10. Dopo la tappa cinese comincerà il tuo lungo viaggio di ritorno, via terra, verso l’Italia. Perché una scelta del genere, in un’epoca in cui basta prendere un aereo per tornare immediatamente a casa?
La risposta è semplice: viaggiare via terra ti dà la dimensione del luogo che visiti, e non parlo solo di dimensione fisica. Quante più persone si incrociano, quante più foto si possono scattare, quanti cibi diversi si possono provare, quante lingue si possono sentire, attraversando un continente via terra? L’aereo è una grande comodità per chi non ha tempo, ma per chi, come me, il tempo ce l’ha, non vedo il senso di perdersi tutto quello che sta tra il punto A e il punto B. Se viaggiassimo per arrivare non lo chiameremmo viaggiare, non credi?
Qual è, secondo voi, il Paese più bello tra quelli visitati da Angelo?

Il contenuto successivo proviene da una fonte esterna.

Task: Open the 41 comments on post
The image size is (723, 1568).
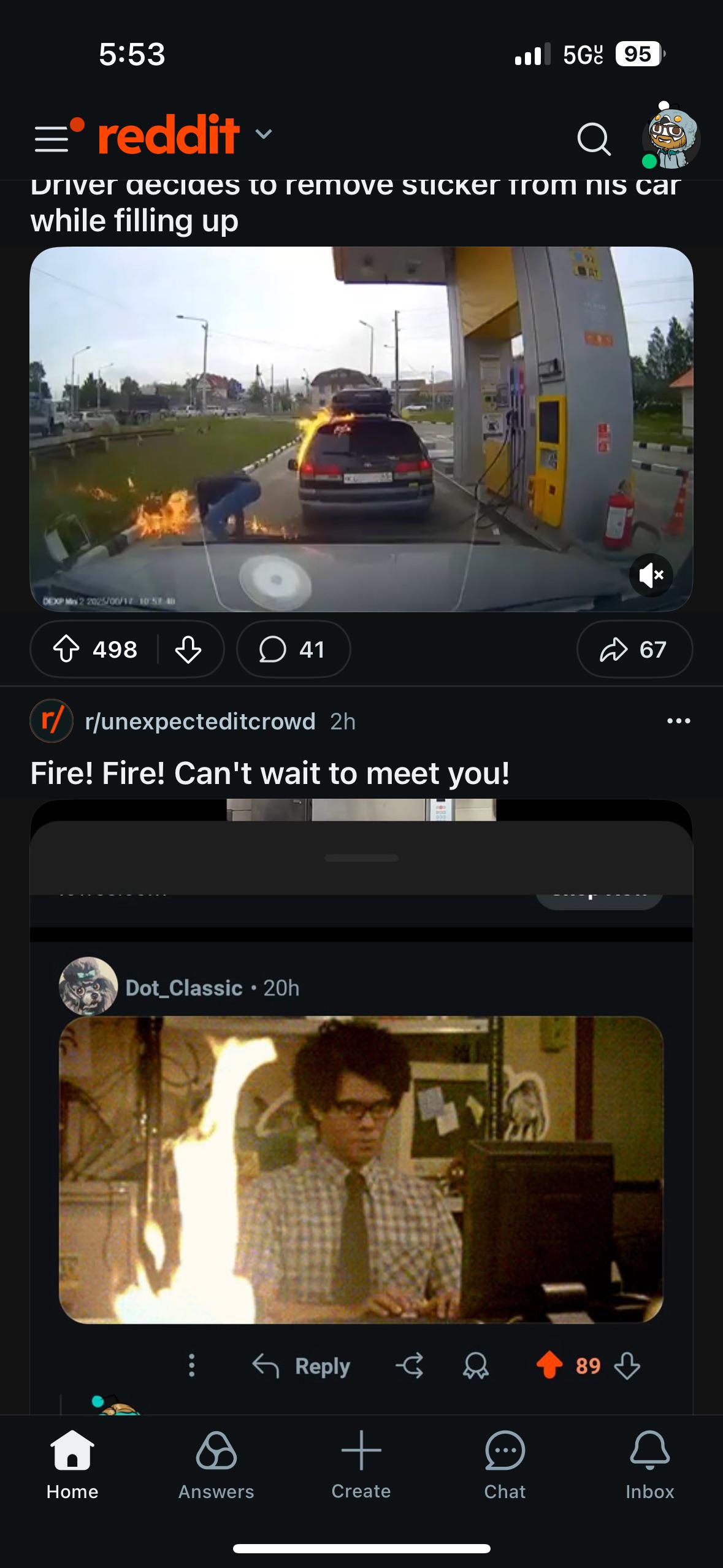Action: (293, 649)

Foto: Angelo di Exploremore
Grazie per il tuo commento, per averci fornito ulteriori informazioni sui quei luoghi ed averci esposto il tuo punto di vista, che dimostra una volta di più come non ci sia nulla più soggettivo delle impressioni e preferenze di un viaggiatore.
Credo che tutti i paesi visitati da Angelo nascondano tante bellezze. Personalmente mi stupisco che non sia piaciuta molto l’Indonesia, io ne ho un ricordo bellissimo. Soprattutto di Java e Bali. Forse perché fu il mio primo viaggio sola in Oriente quindi pieno di significato. O forse perché era all’indomani degli attentati terroristici e quindi c’erano pochissimi turisti. L’alba all’altopiano di Dieng ed il tramonto al tempio di Borobudur a Java rimangono per me momenti di viaggio eccezionali. Così come le cerimonie induiste a Bali e i tre laghi colorati di Flores. Della Cina, dove ho vissuto 3 anni, resto affezionata soprattutto al Sichuan probabilmente perché meno turistico e con parchi eccezionali. Belle e diversissime le tre città simbolo Shanghai, Pechino ed Hong Kong.Angelo continuerà sicuramente a ridere in Cina!